So we had a wood stove installed in our finished basement earlier this year which is piped to an existing, exterior masonry chimney going up above our two story house. We didn't do any pipe in the chimney so its the terracotta 8x8 build. Home was build in 2000. Natural gas furnace and natural gas hot water heater are both in the basement and both direct vent and exhaust. Wood stove shares a chimney with a fireplace directly above which is not used and currently has a natural gas insert. Chimney had never been used before and we just had a sweep check everything.

Typically when I open the stove there is a strong back draft of cold air coming down the chimney into the room which from my research is pretty typical in a newer home with a basement chimney. On certain days, especially windy days there is a draft into the stove, which I've started to track to find the specific characteristics. With enough heat (and time) I can reverse the draft and the stove works great. But when the fire goes out and stove cools the smell of the fire comes back into the room along with the back draft.

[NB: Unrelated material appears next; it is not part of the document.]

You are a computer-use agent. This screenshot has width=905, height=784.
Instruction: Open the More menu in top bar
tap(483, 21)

So I guess my question is around creating more of a neutral or positive pressure in the basement. I have a 4" fresh air intake which exits a few feet from the stove and also added an inline fan which reports to move about 195 CFM. When the fan is running I could barely notice a difference in the back draft but when I open the exterior bilco door from the basement there is no longer a back draft. (Obviously coming into an open 36" door is less restrictive for air to enter the basement then the chimney.)

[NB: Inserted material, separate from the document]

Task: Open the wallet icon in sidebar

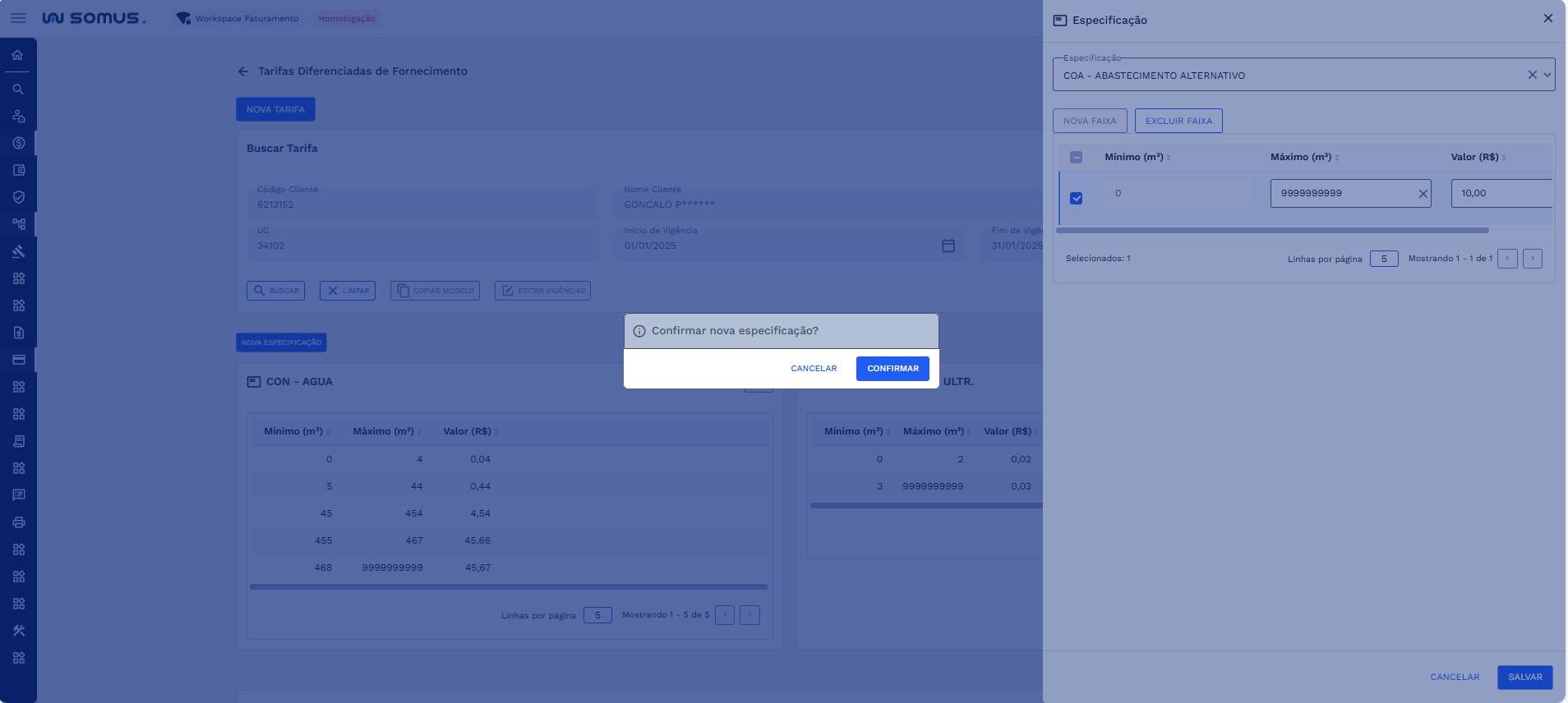Action: coord(18,170)
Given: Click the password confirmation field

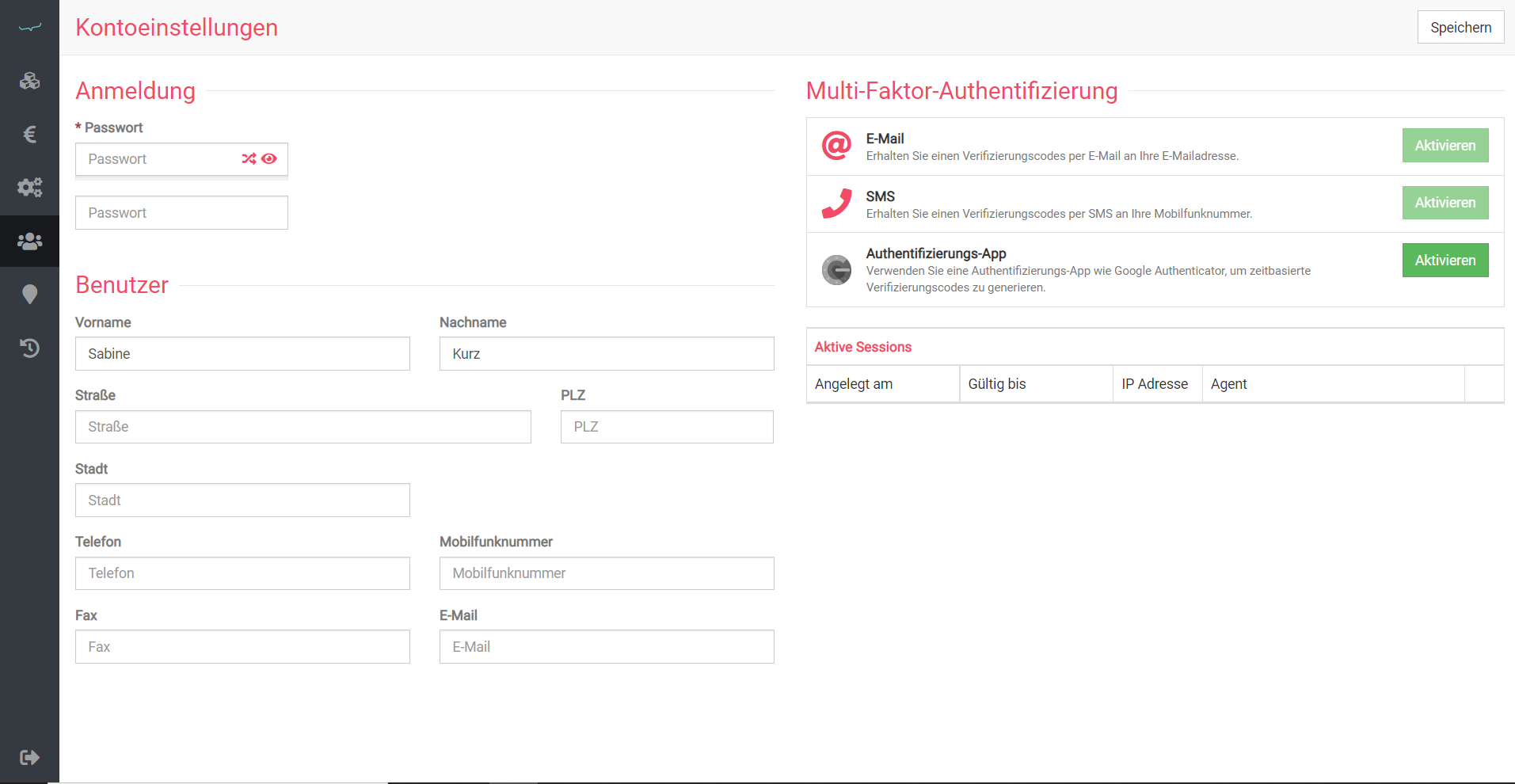Looking at the screenshot, I should click(181, 213).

That being said would it be worth installing a second fresh air intake with another fan, possibly a 6" moving more CFM? Or would there be another option like better windows upstairs or more insulation in the attic?

There is no difference to the back draft when the furnace or hot water heater are running and we don't use exhaust fans when the stove has a fire.
 
From your post it sounds like you have a pretty good understanding of the problem. May be that you can minimize the stack effect with insulation in the attic or sealing other sources of air leakage esp in the attic area (e.g. pull downstairs). Think it just going to be trial and error as to what, if anything, works. Install a CO detector. Worst case scenario is the draft reverses on a full coal bed and you dump fumes into the basement.


 
Upstairs FP is creating stack effect maybe.
 
It also may have nothing to do with house pressure. If the chimney is cold the air is naturally going to want to drop
 
Thanks for all the replies. The upstairs fireplace damper is closed and the only attic access is a hole in a closet. I’m going to check the attic insulation next though most cold comes from bedroom windows. I’ll have to check if they’re drafty are all. Not sure if there’s anything else I’m missing. Thanks.
 
I think an insulated liner would go a long ways in keeping draft established on a coal bed. My cookstove (exterior class A chimney) will reverse once the whole thing cools down to room temp, usually overnight. As long as even an ember is present in the firebox the draft is still going the right way.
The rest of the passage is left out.